Skip to main content

Cornelis Technical Documentation

4.2.3. Switching, Hops, and Latency

In a fabric, one-way latency is defined as the time between a message being sent by the CN5000 SuperNIC of one host and it being received by the SuperNIC of the target host (generally measured in nanoseconds). Though there are several sources of latency, the following are most prominent.

  • Switching latency is the most severe and most discussed form of latency. This is the time between a switch receiving a message and that switch transmitting it from the required port. The causes of switching latency are varied, but in general, the operations required to read a message header, determine the required outlet port, and forward the message to that port, must take some amount of time. CN5000 switches offer extremely low switching latency, < 100 ns, thus minimizing this form of latency. As switching latency is not negligible and cannot be eliminated, it can affect the performance of topologies.

    Though the exact cause of switching latency may be difficult to determine precisely, latency can be discussed in terms of hops. A hop is defined as the message encountering a switch. If a SuperNIC is connected directly to another SuperNIC, a so-called back-to-back configuration, this would be considered a 0-hop path. If a message is sent from a SuperNIC to a CN5000 Switch, and then sent to another SuperNIC connected to that same switch, this would be considered a 1-hop path. If that same CN5000 Switch were instead to send the message to a second CN5000 Switch, which then sends it to a third CN5000 Switch to which the target SuperNIC is connected, this would be considered a 3-hop path. In this way, switching latency can be discussed as a simple integer rather than an exact value, thus allowing for easy comparisons of paths and topologies.

  • Propagation delay is another major source of latency. This is the time it takes for a message to travel the length of a given cable between devices and is dependent on the cable material.

    • For Omni-Path copper cables, the delay is 4.33 ns per meter.

    • For Omni-Path optical cables, the delay is 5.48 ns per meter.

    As copper cables are generally only a few meters long and used for intra-rack connectivity, it is generally acceptable to neglect this source of latency. Long optical cables, however, may have non-negligible latencies. For example, a 50 meter optical cable would have a propagation delay of 274 ns. This is comparable to the switching delay caused by a 2-hop path.

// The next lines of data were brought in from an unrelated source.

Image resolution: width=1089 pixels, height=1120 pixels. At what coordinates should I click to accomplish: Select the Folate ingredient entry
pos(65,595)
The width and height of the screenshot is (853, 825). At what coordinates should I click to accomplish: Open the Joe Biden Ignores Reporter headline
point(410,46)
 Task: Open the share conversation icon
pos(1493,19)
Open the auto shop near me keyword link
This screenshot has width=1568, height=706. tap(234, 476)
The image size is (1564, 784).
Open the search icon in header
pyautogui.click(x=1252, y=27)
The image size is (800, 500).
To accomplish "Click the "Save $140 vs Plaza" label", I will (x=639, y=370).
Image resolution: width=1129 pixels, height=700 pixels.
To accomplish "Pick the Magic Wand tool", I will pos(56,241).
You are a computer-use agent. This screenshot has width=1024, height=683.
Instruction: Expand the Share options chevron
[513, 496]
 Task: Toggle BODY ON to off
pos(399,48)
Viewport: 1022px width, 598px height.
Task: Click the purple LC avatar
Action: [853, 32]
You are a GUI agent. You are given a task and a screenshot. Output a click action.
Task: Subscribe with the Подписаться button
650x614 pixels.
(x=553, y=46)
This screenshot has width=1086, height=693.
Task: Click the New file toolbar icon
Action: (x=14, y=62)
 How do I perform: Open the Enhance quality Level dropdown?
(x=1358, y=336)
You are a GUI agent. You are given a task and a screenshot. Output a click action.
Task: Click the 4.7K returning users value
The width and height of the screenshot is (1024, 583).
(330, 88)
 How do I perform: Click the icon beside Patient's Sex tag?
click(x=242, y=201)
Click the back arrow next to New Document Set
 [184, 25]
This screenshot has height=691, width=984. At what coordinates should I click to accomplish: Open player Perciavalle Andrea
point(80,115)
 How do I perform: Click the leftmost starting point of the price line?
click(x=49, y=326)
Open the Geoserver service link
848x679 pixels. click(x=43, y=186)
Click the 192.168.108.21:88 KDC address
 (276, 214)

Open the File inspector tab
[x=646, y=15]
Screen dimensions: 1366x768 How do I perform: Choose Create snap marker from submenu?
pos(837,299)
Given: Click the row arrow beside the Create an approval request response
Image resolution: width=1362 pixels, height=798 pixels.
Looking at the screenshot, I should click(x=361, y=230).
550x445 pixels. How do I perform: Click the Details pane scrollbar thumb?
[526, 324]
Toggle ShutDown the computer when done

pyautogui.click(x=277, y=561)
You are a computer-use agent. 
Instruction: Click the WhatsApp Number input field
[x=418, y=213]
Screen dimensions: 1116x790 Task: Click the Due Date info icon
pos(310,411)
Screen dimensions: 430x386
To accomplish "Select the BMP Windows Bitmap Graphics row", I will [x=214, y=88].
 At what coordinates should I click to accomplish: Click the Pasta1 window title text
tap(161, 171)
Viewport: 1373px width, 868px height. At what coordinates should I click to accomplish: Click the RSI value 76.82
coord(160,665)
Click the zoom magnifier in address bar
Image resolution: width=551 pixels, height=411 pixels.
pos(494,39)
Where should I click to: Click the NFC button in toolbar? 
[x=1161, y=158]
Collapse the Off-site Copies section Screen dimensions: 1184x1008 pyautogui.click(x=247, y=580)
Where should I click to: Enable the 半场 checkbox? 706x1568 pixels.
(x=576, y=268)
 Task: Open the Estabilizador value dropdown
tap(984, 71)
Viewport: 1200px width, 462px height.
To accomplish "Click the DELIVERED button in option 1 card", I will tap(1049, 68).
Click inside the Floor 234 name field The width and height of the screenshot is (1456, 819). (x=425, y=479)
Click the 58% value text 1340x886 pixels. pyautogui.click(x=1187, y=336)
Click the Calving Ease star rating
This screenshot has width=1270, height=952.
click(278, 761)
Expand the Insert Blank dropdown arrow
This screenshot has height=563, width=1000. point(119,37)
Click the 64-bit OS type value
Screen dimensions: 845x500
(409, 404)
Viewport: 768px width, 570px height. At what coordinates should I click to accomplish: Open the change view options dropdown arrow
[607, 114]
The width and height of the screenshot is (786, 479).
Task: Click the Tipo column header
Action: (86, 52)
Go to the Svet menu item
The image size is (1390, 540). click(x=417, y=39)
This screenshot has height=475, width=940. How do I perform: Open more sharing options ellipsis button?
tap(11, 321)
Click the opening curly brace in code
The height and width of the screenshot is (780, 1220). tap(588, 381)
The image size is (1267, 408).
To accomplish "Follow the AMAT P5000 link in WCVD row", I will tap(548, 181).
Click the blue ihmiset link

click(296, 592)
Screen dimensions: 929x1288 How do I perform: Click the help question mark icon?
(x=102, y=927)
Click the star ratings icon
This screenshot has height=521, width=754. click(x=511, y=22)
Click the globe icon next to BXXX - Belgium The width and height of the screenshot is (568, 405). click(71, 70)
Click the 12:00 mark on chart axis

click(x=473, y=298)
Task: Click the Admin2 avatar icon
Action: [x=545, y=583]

    The minimization of latency is vital to the performance of many applications. Many engineering applications, for example, split a given problem into time-steps or sweeps of a physical domain. These applications are unable to progress to the next time-step or the next sweep until all processes in the fabric have confirmed to the controller process that they have completed their work. Assuming ideal processes and a constant latency throughout the fabric, this means that the processes are idle during the latency period, thus wasting computational time.

    As in most applications, the processes must also share data during the computation itself, and in many cases must wait for that data sharing to be completed. The amount of idle time can be dramatic in a high latency fabric. In some cases, the latency of a single node can also affect overall performance. Assuming no processes need to share any data, but do need to wait for each other to finish before moving on in the computation, it is possible for one process that is sending data over a path with an exceptionally high latency to cause high idle times in the other processes.

  • Tail latency refers to the longest latency experienced by messages in a fabric. The longer the tail latency, both as an absolute value and with respect to the average fabric latency, the more likely and more severe this type of performance bottleneck becomes.